The article ‘Selecting the right mains filter for your application’ by Keith Armstrong (EW Sep. 2018) provides extremely useful guidance. It describes the construction of several types of filter, identifies their characteristics and indicates how the manufacturer’s data can be used during the process of selection.
It includes a section on the design considerations involved in installing such filters in the equipment under review. This is especially useful in that it illustrates the fact that skin effect ‘encourages’ noise currents to remain outside the conducting enclosure and that internal interference is contained within the enclosure. Signals within the enclosure are ‘clean’ whilst those outside the box are ‘dirty’.
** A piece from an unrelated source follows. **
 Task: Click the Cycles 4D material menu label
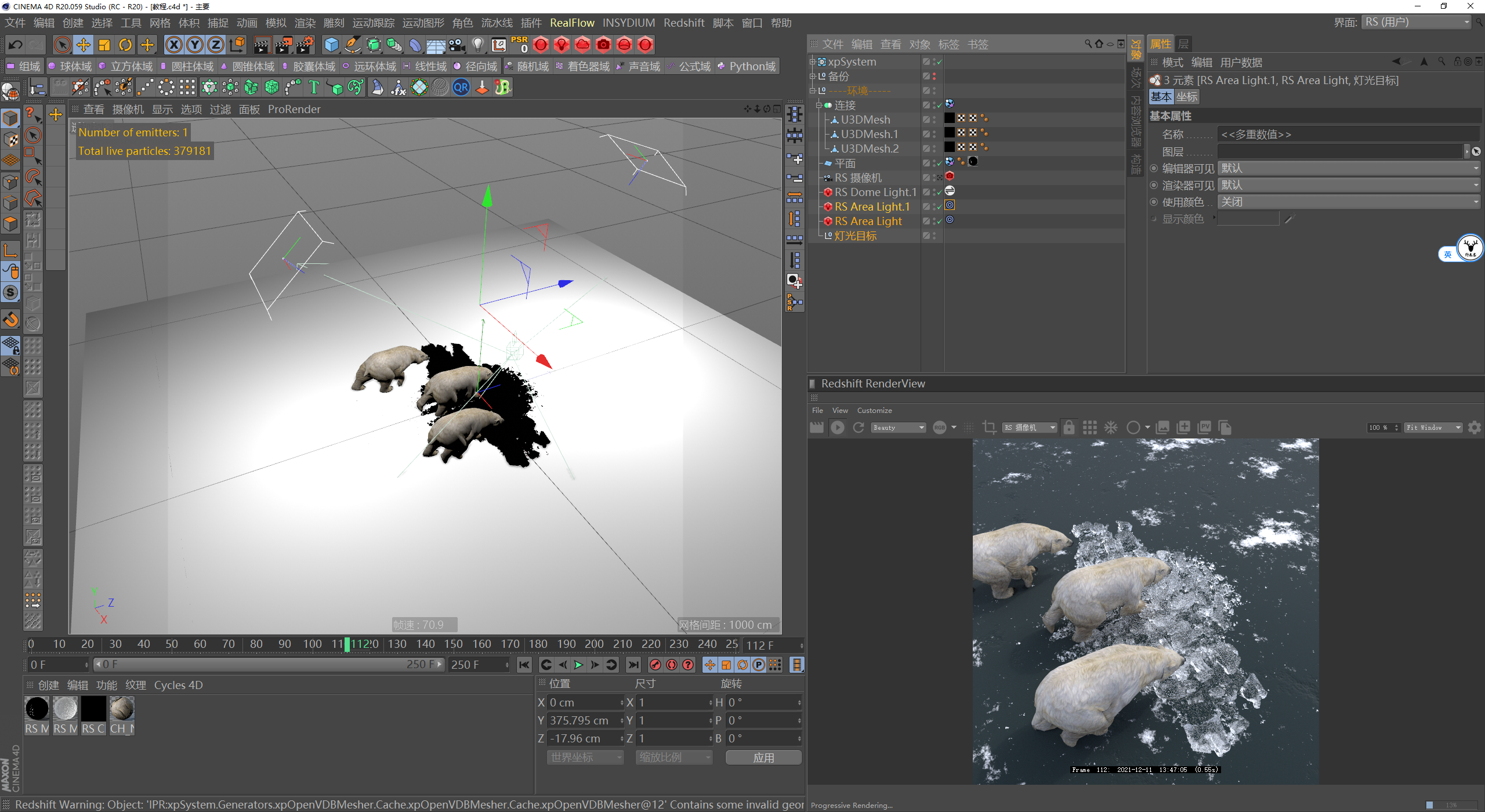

In each of the five circuit diagrams, the bottom conductor is identified by the earth symbol. This conveys the impression that unwanted current flows through this conductor back to the source where it flows into the soil via grounding grids; rather like rainwater flowing through a pipe into a soakaway. Such a depiction ignores the basic lesson of Transmission Line Theory. At any instant, current is flowing in both directions along any conductor.
Capacitive coupling between the live, neutral and earth conductors of the supply cable ensures that current flows to and fro across the gaps between them. Inductive coupling ensures that electromagnetic energy flows along the path defined by the routing of the cable. When it arrives at the discontinuity presented by the mains supply distribution box, much of the transient energy is reflected back to the filter. This energy is reflected straight back to the distribution box, then it bounces back and forth between the two units.
This process does not last long, since the cable also acts as an antenna. Current which is not captured by the other two conductors escapes out into the environment. This can be defined as ‘antenna-mode current’ and can be measured with a current transformer clamped round the cable.
The process is not restricted to the cable between distribution box and filter. That energy which is not reflected at the distribution box continues outward into the power distribution wiring where the process continues. When a switch opens, the transient energy stored in the supply line disappears into the environment as a brief burst of radio-frequency radiation.
Mains filters may well protect the unit-under-review from interference, but they do this by dumping the unwanted electromagnetic energy into the environment.
The only way of minimising this form of pollution is to include resistors to absorb the unwanted energy. This could be a resistor in parallel with each selected inductor, or a resistance in series with each selected capacitor. The sections on Differential-Mode Damping and Common-Mode Damping in the article www.designemc.info/16DesignGuidelines.pdf describe the technique.